*SOURCE DATA:*
----------------
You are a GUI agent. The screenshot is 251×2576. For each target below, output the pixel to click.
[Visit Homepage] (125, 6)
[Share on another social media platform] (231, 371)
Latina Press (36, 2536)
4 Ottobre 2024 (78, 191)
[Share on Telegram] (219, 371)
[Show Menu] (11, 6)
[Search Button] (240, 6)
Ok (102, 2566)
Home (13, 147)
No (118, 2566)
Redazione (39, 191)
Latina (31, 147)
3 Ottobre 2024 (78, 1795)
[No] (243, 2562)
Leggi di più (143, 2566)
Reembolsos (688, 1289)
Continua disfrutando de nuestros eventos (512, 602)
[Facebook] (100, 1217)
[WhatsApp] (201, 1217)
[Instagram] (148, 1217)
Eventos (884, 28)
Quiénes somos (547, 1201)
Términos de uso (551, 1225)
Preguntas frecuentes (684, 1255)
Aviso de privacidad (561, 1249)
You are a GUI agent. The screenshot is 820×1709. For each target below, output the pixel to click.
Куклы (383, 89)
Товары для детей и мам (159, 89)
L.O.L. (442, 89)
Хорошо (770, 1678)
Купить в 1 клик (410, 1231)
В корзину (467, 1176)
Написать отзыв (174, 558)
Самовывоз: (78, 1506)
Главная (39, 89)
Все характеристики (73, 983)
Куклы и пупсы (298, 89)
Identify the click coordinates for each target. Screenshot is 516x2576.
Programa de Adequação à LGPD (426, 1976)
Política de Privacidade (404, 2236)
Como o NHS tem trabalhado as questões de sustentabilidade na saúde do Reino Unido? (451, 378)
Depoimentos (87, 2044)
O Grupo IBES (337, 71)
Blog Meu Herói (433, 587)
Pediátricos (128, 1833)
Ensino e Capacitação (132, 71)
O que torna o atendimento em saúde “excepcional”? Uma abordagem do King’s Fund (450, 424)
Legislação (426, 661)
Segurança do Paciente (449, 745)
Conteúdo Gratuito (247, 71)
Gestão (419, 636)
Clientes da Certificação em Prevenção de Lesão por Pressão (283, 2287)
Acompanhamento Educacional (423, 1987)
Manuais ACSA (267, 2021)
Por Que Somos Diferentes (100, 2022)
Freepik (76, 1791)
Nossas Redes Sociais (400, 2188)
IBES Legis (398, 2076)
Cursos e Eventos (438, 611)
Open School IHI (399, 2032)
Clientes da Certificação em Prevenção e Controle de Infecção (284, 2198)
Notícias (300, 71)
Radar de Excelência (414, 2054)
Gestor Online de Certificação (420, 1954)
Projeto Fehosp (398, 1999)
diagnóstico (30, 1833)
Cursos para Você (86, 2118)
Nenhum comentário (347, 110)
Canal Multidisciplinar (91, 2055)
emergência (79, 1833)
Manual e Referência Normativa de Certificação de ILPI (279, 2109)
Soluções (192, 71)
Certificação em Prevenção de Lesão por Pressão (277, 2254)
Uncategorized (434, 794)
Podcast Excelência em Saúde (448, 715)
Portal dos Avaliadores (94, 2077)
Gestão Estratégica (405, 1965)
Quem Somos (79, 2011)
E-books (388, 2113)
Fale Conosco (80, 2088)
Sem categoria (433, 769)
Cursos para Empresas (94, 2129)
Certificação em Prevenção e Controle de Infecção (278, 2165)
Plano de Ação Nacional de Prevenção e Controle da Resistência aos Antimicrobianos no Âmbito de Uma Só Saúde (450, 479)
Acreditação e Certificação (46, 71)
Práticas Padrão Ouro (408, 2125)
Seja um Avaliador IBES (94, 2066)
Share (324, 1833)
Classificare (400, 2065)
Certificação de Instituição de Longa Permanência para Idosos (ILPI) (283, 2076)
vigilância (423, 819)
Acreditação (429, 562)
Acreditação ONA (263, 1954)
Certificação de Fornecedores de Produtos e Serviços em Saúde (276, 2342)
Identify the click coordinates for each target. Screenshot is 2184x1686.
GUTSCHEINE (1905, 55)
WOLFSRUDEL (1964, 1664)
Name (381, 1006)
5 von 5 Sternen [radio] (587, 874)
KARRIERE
----------------
*EXERCISE INSTRUCTIONS:* Your response should hold the lines from the first line of the entries above through the line with "You are a GUI agent. The screenshot is 820×1709.", each retyped exactly, and nothing else.

*YOUR RESPONSE:*
You are a GUI agent. The screenshot is 251×2576. For each target below, output the pixel to click.
[Visit Homepage] (125, 6)
[Share on another social media platform] (231, 371)
Latina Press (36, 2536)
4 Ottobre 2024 (78, 191)
[Share on Telegram] (219, 371)
[Show Menu] (11, 6)
[Search Button] (240, 6)
Ok (102, 2566)
Home (13, 147)
No (118, 2566)
Redazione (39, 191)
Latina (31, 147)
3 Ottobre 2024 (78, 1795)
[No] (243, 2562)
Leggi di più (143, 2566)
Reembolsos (688, 1289)
Continua disfrutando de nuestros eventos (512, 602)
[Facebook] (100, 1217)
[WhatsApp] (201, 1217)
[Instagram] (148, 1217)
Eventos (884, 28)
Quiénes somos (547, 1201)
Términos de uso (551, 1225)
Preguntas frecuentes (684, 1255)
Aviso de privacidad (561, 1249)
You are a GUI agent. The screenshot is 820×1709. For each target below, output the pixel to click.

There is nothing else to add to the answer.